Fragmento proporcionado:
======
Por Beatriz Cancela / [@beacancela]
Santiago de Compostela. 22-XI-18. Auditorio de Galicia. Concierto de temporada. Real Filharmonía de Galicia (RFG). Dirección: Erik Nielsen. Obras de Haydn, Debussy y Copland.
Giraba, el concierto celebrado el día de Santa Cecilia, en torno a dos temas principales. El primero, aquel que vertebra la temática de esta temporada de la RFG y que no es otro que las islas británicas bajo el título «Arquipélago de sons» (Archipiélago de sonidos). Un vínculo que incide directamente en el grado de implicación de sus dos batutas británicos: tanto del director titular, Paul Daniel, como de Jonathan Webb, principal director invitado. Evidencia de este confeso compromiso es la programación de las sinfonías londinenses de Haydn interpretando, en esta ocasión, la primera de las doce.
Aparentemente cómodo y resuelto se presentaba Erik Nielsen a la orquesta y al público, y de este modo encaró la Sinfonía núm. 93 en re mayor (1791) con templanza y elegancia. Bajo un tempo calmado y controlando la intensidad ofreció un primer movimiento previsible en el que la orquesta se mostró afable y compacta. Algo que se extrapoló al Largo cantabile, donde la delicadeza del conductor y del conjunto se hizo más palpable, terminando la obra con el carácter inicial y rehuyendo de artificios banales.
De igual modo que el ingenioso Groucho Marx: «Me voy de Londres porque el tiempo es demasiado bueno. Odio Londres cuando no llueve», alcanzamos la primavera con Debussy y Copland.
Si la londinense de Haydn representa la eclosión de su vertiente sinfónica tras su periplo en la capital inglesa, otro viaje será el que incida en el modo de componer de Debussy después de su estancia en la Villa Medici y que se plasmará -entre otras- en Printemps (1887/1908), personalísima exégesis de La Primavera de Botticelli. En este punto y sobre todo partiendo de la intencionalidad del compositor de recrear la atmósfera de tan simbólico cuadro, echamos en falta una mayor sensibilidad, plasticidad y riesgo a la hora de ahondar en el discurso. Resultaron dos movimientos homogéneos en cuanto a su visión pero disgregados en cuanto a su ejecución; de diálogo comedido y por veces interrumpido por el énfasis que el batuta dio a los silencios. Sí se permitió, Nielsen, jugar con la intensidad tratando de alcanzar un clímax en el Modéré que sepultó a las cuerdas bajo unos potentes metales y percusión.
Diametralmente opuesto es el carácter de Appalachian Spring (1944) de Copland. Quizá por el importante bagaje que porta a sus espaldas el de Iowa como director de música escénica, el ballet funcionó acertadamente. Escrupuloso a la hora de enfatizar el carácter de cada sección, defendió una interpretación esmerada y enérgica, cuya intensidad no decayó de principio a fin. Esgrimió cada sección orquestal sacando todo su provecho destacando la nitidez y contundencia de los metales, la versatilidad de las maderas que potenciaron el carácter colorido y bucólico de la obra, una percusión incisiva y precisa con gran peso en la partitura y, cómo no, las cuerdas. En sí, toda una exhibición de versatilidad, exploración textural, precisión y resistencia. Un colofón que deshizo al auditorio, prácticamente lleno, en aplausos.
======
Registros almacenados:
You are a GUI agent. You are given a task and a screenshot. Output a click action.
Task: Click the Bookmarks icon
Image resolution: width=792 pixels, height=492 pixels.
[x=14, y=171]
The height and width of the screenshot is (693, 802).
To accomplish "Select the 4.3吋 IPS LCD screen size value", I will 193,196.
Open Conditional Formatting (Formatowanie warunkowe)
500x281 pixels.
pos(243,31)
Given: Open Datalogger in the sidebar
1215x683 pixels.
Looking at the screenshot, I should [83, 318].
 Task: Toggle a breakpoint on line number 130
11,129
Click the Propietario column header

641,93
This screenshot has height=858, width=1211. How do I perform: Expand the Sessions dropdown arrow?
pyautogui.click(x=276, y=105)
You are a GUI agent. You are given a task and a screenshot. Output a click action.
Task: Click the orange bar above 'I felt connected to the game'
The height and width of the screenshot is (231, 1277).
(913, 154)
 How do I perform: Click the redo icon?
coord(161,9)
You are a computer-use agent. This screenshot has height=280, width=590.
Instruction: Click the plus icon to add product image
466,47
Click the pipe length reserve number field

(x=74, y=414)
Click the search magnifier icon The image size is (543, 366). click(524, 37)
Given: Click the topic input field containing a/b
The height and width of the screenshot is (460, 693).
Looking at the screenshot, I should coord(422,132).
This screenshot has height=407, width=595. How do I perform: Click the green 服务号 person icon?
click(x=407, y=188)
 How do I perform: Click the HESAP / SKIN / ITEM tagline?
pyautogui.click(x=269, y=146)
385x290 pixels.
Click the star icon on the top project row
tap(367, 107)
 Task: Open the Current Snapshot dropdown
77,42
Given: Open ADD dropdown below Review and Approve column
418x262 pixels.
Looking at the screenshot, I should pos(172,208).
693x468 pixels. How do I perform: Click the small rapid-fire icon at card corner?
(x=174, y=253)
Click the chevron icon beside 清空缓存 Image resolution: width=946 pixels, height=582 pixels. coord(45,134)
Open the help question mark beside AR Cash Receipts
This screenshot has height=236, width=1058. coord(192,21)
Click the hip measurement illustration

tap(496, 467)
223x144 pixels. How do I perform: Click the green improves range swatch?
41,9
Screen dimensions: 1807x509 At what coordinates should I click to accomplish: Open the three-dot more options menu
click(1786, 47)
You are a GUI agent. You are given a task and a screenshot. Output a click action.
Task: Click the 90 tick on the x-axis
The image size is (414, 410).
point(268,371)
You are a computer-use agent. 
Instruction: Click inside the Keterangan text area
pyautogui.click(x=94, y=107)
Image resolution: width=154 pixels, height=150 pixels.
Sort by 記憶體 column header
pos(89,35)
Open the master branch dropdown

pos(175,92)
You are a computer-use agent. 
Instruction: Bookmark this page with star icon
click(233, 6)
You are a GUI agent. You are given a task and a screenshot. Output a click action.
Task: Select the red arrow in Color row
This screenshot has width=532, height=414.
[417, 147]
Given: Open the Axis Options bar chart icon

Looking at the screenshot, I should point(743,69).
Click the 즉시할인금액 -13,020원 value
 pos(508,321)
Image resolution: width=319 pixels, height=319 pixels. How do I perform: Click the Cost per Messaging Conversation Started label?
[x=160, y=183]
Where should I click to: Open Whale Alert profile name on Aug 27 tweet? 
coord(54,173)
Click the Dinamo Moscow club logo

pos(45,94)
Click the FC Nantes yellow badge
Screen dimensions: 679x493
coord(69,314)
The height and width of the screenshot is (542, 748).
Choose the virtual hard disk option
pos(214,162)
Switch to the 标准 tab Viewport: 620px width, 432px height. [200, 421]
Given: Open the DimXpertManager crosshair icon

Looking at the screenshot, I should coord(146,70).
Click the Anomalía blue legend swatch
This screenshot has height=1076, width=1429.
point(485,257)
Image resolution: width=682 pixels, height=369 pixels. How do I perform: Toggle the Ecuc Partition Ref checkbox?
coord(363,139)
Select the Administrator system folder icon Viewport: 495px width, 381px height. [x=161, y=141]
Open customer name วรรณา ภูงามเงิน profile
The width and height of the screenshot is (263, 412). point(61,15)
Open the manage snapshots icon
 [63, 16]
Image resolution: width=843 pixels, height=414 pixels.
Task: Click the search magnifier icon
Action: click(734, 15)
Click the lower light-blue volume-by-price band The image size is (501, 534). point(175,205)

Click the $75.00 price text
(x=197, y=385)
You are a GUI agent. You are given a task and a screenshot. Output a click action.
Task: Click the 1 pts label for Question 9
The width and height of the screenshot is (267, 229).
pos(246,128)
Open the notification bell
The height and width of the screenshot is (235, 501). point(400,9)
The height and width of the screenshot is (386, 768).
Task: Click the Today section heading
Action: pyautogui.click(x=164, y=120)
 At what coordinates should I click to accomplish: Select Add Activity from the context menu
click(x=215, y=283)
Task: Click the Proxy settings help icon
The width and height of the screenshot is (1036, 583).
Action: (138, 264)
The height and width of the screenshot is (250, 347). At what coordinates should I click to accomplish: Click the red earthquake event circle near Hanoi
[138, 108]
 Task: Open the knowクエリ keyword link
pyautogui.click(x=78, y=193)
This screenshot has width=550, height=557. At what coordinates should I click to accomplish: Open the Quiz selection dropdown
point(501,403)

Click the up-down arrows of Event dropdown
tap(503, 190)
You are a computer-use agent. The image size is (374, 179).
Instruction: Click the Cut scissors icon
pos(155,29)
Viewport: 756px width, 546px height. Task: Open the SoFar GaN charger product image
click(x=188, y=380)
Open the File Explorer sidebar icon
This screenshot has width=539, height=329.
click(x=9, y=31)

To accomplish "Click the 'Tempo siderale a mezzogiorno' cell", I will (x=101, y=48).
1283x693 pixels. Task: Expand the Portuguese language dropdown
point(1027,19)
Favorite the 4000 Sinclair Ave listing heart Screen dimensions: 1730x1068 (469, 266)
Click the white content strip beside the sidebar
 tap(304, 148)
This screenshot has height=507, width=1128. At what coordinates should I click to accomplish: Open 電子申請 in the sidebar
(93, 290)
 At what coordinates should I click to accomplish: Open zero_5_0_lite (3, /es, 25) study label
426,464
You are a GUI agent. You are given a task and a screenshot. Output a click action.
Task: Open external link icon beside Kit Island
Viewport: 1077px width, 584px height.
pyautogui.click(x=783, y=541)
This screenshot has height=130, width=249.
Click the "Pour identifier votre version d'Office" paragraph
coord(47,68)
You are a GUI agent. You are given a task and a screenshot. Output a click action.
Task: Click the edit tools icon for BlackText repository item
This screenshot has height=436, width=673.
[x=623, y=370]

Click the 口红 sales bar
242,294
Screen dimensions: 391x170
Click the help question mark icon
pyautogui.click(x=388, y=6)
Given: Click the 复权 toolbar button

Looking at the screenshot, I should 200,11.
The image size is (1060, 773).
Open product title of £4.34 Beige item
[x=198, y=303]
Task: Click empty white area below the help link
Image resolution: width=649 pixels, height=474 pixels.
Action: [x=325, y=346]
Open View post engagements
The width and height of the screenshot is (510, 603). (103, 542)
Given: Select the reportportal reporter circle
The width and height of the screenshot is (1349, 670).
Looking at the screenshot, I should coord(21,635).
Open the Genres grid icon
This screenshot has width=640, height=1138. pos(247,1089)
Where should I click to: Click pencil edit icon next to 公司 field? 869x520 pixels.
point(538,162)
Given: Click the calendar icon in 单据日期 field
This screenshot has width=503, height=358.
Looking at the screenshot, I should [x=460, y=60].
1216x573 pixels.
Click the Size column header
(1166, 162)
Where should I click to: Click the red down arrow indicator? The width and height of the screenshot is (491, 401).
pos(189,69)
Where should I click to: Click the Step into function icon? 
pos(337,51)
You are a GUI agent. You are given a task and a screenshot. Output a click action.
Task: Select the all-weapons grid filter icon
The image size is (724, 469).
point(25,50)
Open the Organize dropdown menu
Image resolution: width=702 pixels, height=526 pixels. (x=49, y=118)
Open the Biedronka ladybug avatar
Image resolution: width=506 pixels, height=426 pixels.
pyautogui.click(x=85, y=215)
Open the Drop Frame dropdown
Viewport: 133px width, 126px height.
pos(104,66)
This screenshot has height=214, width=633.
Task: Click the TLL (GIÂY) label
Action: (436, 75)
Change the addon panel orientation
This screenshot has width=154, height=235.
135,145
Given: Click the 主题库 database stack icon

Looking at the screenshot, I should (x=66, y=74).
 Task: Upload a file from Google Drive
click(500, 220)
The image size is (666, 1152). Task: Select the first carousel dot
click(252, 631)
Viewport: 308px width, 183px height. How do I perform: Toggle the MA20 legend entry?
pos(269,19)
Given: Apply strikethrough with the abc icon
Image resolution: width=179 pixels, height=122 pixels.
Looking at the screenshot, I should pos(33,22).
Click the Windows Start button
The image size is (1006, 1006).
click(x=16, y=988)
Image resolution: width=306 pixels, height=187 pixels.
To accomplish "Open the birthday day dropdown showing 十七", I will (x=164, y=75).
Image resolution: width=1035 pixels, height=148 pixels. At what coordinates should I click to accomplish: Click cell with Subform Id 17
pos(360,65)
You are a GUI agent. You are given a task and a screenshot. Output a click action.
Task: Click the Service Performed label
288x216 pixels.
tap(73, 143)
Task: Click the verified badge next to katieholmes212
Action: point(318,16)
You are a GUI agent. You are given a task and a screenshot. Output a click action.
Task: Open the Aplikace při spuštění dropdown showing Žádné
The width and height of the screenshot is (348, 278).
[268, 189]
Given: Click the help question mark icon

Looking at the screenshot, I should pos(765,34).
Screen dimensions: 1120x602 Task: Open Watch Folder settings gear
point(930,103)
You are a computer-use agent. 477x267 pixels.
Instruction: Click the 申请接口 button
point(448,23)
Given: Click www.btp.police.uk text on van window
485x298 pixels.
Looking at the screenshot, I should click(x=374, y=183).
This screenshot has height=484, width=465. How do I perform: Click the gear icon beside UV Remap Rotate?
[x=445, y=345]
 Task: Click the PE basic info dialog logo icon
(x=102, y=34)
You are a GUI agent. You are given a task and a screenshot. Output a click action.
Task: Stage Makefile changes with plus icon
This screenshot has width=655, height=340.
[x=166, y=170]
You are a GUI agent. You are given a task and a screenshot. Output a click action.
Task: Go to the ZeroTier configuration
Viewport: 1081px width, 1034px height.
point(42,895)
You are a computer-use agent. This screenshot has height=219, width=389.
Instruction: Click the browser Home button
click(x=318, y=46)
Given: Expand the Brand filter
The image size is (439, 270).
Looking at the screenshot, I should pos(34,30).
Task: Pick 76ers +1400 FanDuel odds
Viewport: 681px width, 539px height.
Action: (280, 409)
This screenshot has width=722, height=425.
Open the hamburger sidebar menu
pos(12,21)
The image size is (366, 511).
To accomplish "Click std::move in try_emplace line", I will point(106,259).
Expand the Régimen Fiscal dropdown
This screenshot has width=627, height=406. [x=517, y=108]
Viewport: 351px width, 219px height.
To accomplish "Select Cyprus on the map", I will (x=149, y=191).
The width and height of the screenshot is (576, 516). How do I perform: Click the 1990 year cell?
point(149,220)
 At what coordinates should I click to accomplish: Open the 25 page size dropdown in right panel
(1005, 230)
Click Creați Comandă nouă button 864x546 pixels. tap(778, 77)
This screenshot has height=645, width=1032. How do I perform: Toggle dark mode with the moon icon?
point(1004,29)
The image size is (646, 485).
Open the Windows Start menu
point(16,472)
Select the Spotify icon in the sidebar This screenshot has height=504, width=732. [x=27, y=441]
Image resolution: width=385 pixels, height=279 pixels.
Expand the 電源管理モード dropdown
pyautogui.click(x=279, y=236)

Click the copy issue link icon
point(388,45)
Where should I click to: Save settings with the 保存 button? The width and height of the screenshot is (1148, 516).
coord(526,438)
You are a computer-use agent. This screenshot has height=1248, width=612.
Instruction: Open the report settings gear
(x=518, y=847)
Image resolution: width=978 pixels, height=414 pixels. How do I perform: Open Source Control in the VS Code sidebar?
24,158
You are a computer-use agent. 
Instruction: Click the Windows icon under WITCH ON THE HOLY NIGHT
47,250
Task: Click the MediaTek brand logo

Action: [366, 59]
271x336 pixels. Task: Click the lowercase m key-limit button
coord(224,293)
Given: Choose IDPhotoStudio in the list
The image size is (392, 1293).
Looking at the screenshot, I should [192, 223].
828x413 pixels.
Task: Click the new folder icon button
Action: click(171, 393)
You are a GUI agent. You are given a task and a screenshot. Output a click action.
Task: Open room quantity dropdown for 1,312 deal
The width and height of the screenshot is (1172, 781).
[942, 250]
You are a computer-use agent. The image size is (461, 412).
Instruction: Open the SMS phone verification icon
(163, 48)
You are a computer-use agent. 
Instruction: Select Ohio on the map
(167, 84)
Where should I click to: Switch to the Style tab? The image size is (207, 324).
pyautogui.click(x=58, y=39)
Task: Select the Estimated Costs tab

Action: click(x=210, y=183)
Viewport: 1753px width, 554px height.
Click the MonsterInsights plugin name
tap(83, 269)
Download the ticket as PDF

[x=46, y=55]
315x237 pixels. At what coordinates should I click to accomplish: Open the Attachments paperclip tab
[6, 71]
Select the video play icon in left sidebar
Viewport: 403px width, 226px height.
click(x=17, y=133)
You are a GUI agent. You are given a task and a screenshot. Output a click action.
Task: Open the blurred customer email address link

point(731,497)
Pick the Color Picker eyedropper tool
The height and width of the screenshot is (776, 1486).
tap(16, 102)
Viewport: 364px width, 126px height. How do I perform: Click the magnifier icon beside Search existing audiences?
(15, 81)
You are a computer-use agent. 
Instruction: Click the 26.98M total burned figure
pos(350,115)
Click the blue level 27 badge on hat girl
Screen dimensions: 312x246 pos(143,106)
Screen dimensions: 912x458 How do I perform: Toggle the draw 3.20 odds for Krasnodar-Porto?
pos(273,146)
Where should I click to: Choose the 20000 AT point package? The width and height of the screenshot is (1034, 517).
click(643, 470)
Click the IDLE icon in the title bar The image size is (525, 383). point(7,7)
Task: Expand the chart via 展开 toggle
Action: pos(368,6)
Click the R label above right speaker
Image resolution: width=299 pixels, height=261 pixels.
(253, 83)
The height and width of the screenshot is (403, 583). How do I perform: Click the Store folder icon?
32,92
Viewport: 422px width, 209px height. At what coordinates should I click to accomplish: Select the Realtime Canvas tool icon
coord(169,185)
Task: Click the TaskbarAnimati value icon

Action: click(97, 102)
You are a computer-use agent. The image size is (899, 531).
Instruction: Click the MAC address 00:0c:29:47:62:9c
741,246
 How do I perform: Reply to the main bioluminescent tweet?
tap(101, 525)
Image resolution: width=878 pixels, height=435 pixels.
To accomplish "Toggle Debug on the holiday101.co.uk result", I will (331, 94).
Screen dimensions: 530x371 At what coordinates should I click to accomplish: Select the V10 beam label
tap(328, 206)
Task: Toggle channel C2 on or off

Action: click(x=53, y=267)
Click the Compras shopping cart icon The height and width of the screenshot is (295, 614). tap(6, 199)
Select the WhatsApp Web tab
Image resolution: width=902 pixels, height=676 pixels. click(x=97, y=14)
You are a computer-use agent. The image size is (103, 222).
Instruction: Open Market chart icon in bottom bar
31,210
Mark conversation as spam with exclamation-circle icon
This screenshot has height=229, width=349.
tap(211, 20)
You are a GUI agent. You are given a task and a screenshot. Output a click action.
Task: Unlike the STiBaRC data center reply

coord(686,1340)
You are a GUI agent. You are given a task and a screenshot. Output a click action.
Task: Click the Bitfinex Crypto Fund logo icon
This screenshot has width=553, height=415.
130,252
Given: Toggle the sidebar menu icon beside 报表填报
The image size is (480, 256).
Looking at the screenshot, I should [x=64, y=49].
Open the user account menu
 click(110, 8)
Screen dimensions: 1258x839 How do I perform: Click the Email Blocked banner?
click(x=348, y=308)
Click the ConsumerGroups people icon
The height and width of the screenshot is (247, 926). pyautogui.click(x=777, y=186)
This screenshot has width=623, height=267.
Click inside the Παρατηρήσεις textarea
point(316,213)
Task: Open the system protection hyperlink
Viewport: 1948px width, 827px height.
======
Objetivo del ejercicio: Determina si cada afirmación concuerda con la crítica del concierto y responde sí o no, citando literalmente las palabras de la crítica que lo deciden: (a) El concierto tuvo lugar el día de Santa Cecilia. (b) Nielsen abordó la Sinfonía núm. 93 con un tempo rápido. (c) El auditorio estaba casi vacío. Los registros no tienen ningún papel aquí.

Resultado esperado:
(a) Sí: «el concierto celebrado el día de Santa Cecilia».
(b) No: «Bajo un tempo calmado».
(c) No: «al auditorio, prácticamente lleno».